[[ RECORDS FOR PROCESSING, beginning ]]

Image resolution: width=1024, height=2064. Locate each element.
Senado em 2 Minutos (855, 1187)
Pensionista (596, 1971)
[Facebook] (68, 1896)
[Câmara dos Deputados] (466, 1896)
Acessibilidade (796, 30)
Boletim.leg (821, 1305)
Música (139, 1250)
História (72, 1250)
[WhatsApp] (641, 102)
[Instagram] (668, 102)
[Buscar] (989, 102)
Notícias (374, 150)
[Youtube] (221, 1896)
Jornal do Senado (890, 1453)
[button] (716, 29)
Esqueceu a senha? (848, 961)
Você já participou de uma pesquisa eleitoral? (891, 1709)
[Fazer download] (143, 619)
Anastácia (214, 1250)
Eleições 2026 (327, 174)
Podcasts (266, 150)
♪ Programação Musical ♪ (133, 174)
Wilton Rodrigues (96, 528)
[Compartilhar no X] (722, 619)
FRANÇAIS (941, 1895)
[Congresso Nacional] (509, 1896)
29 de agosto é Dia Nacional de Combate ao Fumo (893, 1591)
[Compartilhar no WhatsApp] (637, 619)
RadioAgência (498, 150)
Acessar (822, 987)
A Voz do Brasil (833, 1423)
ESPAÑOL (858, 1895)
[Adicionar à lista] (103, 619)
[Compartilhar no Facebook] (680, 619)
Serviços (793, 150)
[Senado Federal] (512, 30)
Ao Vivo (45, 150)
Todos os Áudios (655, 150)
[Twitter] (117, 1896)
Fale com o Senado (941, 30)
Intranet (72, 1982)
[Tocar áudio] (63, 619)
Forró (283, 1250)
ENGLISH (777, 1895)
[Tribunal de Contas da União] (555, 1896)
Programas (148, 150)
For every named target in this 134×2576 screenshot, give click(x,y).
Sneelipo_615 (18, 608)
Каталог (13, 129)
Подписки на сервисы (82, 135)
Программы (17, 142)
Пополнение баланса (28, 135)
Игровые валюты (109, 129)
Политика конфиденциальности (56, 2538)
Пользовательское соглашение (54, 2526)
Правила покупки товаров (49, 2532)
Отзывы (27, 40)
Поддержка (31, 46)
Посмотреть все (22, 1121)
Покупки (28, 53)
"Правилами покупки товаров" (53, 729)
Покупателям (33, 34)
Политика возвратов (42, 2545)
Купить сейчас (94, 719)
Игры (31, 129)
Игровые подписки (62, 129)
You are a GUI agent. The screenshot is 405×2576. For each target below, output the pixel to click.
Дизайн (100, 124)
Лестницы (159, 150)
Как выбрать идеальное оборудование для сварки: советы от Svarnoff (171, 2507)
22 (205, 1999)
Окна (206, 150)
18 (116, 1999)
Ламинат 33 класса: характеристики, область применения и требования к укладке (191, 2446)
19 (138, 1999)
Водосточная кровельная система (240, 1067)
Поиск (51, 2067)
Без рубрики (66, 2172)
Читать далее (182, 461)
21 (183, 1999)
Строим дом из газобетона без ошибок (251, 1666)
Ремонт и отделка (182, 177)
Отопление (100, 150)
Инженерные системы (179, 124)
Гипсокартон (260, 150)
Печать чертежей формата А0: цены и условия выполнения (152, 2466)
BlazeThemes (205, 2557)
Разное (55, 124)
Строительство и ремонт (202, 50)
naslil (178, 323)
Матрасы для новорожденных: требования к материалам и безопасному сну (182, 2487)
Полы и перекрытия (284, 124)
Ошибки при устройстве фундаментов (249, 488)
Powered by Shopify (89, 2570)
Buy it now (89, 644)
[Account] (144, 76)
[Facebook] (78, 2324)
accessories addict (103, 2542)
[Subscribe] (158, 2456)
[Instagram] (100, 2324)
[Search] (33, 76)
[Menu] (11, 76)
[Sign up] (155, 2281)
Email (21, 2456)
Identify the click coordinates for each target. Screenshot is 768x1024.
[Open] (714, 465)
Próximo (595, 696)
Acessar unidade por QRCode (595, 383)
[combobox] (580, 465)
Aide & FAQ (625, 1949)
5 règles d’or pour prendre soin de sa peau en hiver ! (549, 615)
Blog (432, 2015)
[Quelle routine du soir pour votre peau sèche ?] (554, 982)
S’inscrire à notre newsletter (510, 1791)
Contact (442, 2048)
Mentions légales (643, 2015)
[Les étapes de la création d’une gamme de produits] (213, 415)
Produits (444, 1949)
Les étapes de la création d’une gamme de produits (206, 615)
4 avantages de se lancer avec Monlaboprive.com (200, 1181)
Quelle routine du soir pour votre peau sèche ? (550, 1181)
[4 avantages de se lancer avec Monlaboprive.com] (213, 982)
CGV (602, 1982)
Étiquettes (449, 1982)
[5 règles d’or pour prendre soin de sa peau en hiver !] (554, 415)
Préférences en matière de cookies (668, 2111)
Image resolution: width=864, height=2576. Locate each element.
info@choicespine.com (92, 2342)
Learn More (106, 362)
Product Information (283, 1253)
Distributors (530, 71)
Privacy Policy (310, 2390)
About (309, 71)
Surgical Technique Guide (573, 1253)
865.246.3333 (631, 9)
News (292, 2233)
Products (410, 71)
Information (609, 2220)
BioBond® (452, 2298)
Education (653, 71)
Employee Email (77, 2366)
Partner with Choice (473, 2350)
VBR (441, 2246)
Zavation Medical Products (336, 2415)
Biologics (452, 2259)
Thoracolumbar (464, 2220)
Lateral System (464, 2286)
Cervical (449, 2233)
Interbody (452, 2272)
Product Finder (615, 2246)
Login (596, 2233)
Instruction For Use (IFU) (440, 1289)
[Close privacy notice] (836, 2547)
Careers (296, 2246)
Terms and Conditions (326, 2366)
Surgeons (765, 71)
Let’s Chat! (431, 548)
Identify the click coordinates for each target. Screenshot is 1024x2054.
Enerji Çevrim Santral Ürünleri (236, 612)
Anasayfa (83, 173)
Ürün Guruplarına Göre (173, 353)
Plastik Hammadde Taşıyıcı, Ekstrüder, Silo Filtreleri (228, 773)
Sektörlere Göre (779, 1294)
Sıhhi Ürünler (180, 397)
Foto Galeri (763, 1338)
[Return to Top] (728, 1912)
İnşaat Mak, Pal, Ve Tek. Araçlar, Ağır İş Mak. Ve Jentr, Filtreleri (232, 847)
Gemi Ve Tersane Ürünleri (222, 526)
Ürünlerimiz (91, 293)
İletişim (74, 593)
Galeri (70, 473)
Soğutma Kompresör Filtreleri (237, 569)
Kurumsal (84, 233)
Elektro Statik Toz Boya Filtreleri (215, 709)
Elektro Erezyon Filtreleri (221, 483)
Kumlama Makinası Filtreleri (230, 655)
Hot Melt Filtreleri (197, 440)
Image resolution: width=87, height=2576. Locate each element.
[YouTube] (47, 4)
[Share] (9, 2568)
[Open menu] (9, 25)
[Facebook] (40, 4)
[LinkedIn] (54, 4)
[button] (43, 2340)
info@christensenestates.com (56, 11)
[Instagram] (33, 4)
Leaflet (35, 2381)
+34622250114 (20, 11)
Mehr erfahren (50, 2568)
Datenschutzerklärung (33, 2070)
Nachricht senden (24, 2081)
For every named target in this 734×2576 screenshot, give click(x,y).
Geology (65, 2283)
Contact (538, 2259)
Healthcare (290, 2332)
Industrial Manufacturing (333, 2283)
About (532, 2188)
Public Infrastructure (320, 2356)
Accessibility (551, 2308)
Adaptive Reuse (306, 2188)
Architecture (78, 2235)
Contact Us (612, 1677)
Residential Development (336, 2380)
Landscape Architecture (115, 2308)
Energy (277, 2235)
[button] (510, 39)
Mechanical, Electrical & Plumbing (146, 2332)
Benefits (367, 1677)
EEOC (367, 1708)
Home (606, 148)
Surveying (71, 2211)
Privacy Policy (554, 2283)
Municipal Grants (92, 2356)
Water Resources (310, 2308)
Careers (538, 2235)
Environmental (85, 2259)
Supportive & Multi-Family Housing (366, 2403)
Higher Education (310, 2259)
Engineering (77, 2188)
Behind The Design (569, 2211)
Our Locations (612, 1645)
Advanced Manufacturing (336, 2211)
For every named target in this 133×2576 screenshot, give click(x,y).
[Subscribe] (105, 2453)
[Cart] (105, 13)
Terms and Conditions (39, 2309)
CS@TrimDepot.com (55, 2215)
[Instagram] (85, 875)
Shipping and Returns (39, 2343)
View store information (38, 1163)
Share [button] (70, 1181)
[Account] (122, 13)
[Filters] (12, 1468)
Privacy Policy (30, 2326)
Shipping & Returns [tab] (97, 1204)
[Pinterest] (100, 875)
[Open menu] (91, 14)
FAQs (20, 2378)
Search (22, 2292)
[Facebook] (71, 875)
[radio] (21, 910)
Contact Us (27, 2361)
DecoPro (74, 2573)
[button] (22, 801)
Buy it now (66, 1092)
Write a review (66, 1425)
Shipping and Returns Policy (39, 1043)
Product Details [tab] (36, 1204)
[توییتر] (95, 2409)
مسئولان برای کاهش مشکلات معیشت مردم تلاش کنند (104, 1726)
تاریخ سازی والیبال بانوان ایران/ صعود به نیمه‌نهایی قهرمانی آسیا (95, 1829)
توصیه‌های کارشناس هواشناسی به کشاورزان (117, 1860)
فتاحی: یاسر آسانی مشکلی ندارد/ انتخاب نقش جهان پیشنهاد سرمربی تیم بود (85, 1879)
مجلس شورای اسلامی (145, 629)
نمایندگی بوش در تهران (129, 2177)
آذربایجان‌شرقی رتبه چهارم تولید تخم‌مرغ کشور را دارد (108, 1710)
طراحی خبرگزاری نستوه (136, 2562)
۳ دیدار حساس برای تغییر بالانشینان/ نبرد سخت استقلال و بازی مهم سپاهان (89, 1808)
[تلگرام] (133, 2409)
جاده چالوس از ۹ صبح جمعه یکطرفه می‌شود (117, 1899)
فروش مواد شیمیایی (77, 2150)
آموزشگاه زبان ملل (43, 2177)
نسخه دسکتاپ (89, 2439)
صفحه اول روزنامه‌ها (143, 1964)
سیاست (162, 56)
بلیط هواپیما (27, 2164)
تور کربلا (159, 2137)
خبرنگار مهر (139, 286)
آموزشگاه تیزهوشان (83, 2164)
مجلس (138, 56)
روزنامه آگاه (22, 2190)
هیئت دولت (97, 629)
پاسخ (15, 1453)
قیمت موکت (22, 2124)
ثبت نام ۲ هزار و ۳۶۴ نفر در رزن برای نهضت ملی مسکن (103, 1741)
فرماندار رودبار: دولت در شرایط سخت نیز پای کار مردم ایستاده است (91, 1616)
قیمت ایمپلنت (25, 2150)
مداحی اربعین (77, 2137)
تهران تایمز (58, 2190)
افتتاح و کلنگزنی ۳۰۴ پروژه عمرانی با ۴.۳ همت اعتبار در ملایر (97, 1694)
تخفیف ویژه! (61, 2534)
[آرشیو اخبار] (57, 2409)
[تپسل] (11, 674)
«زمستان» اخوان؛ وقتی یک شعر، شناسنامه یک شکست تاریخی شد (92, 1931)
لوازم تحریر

[[ RECORDS FOR PROCESSING, end ]]

**TASK DETAILS:**
Up to and including the line that holds "[button] (716, 29)", reproduce the records above exactly from their first line, and give nothing else.

**TASK ANSWER:**
Image resolution: width=1024, height=2064. Locate each element.
Senado em 2 Minutos (855, 1187)
Pensionista (596, 1971)
[Facebook] (68, 1896)
[Câmara dos Deputados] (466, 1896)
Acessibilidade (796, 30)
Boletim.leg (821, 1305)
Música (139, 1250)
História (72, 1250)
[WhatsApp] (641, 102)
[Instagram] (668, 102)
[Buscar] (989, 102)
Notícias (374, 150)
[Youtube] (221, 1896)
Jornal do Senado (890, 1453)
[button] (716, 29)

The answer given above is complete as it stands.